# What exactly is a pee rock?



## Crezzard

My rats are litter trained to poo in the tray but what is this pee rock you guys talk about? I want one.... X


Sent from Petguide.com Free App


----------



## Chuck

Get a large flat smooth river rock. Put it in the litter box. Your rats may start peeing on it. Mine pee on the rock sometimes but still pee other places too


Sent from Petguide.com Free App


----------



## Divit

The breeder we visited used any old rock - about half a fist in size. One was just a broken chunk of concrete block. Another was just a natural rock from our desert. I suppose then that any old rock could do.

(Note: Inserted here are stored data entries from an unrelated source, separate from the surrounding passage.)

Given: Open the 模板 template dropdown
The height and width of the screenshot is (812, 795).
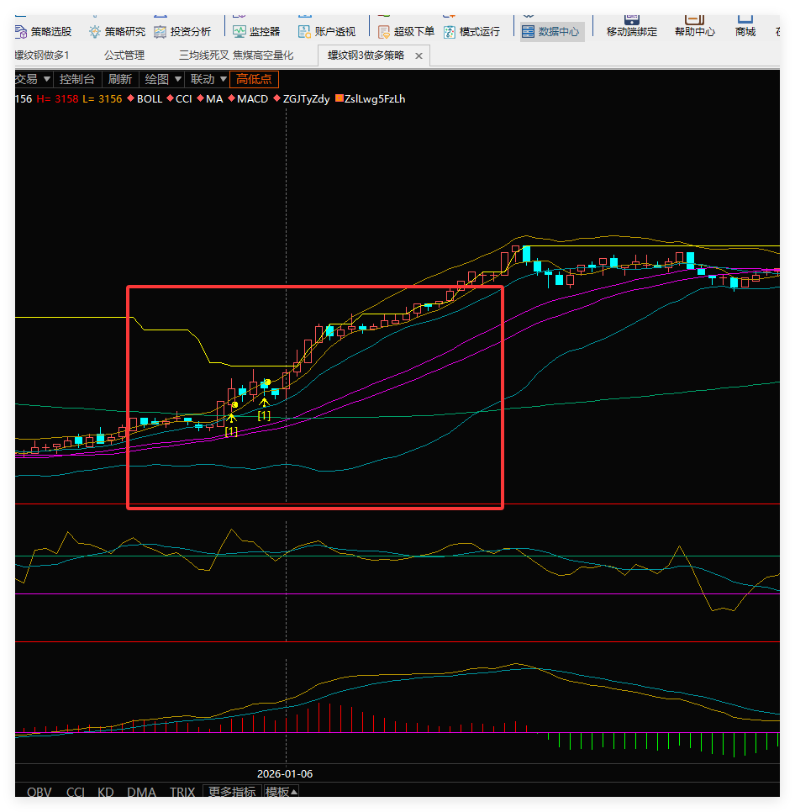Looking at the screenshot, I should [282, 792].
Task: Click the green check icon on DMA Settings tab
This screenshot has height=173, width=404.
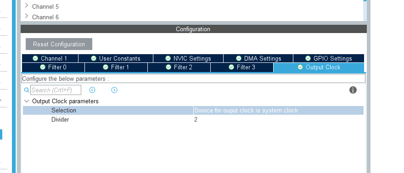Action: (x=239, y=58)
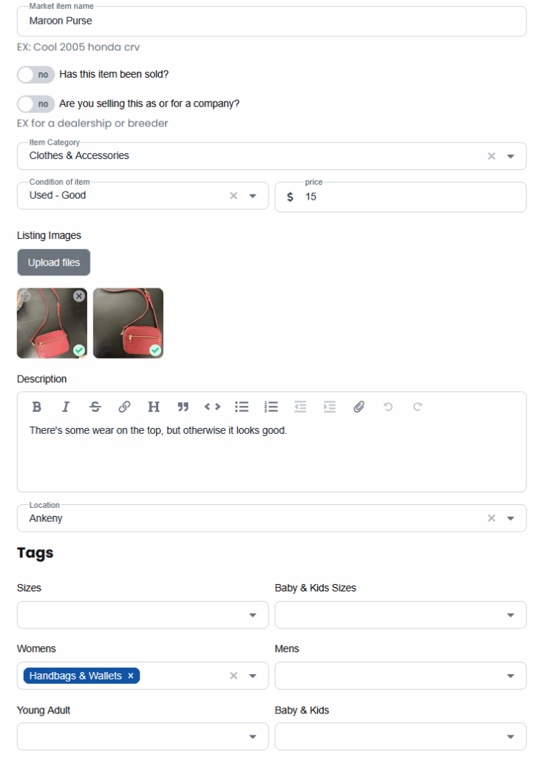Toggle 'Has this item been sold?' switch

tap(35, 75)
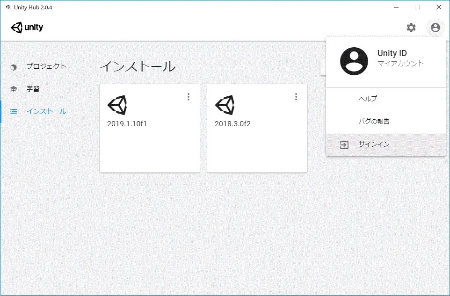450x296 pixels.
Task: Open the 学習 section label
Action: [x=33, y=89]
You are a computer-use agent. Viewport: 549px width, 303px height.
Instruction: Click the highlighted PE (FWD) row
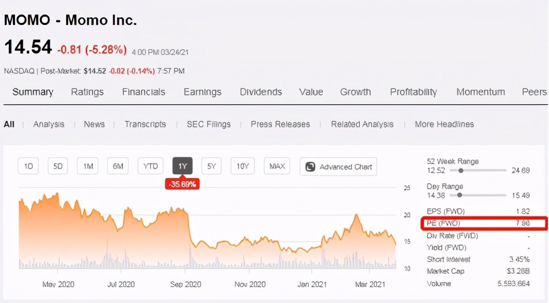(483, 223)
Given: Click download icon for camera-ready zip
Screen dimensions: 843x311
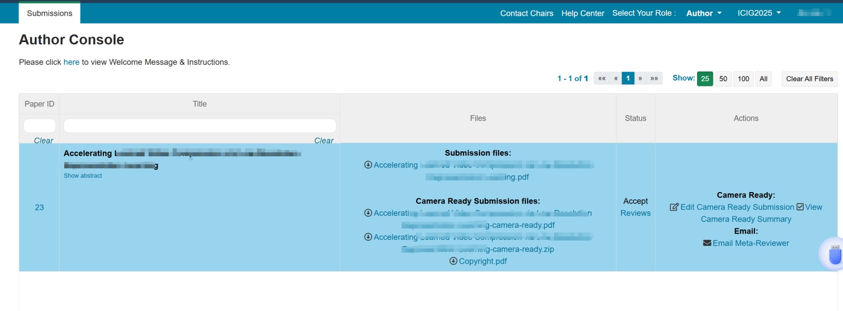Looking at the screenshot, I should click(x=368, y=237).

She said that many rats like to pee on rocks. The rough rocks can help wear down their nails too.


----------



## cagedbirdsinging

A pee rock is a mystical rock that is placed within a litter box that we still have trouble understanding the mechanics of. It is ideally a large, smooth rock the size of a fist. Rats tend to walk over the rock and urinate on it, essentially consolidating urine (and odor) to one convenient place.


----------



## elliot

Hmm, interesting! I've been wandering what a pee rock was! I may just have to try it!


----------



## Crezzard

Thanks guys ill go find a suitable rock or two in my garden. Do you advise sterilising it first? 


Sent from Petguide.com Free App


----------



## lalalauren

Pee rocks are incredible. I've thought about taking mine out of the litter box, hoping that the boys just know where to go now, but whenever I try, pee just goes everywhere.

I boiled mine in a saucepan before putting it in the cage to get rid of any germs.


----------



## Crezzard

Okay I found a huge rock it's too big for the litter tray. Should I just put it on the ledge where they usually pee? 


Sent from Petguide.com Free App


----------



## Daniel

That's the problem I have had. I can't find a rock that is both smooth and the right size.


----------



## Chuck

I found my rocks (one for each litter pan) in the fish supply section. They are fist sized and cost $0.99 each. I thought it was worth the money because it is very hard to find rocks in a city


Sent from Petguide.com Free App


----------



## missriley

Where at? I checked a Petsmart near me, checking a Petco tomorrow.


----------



## Chuck

It was a local pet store that specializes in fish and aquariums. I'm surprised pet smart and percolate don't have any. Also look in the reptile section sometimes they have flat ricks for the lizards to lay in, but I don't know what those cost.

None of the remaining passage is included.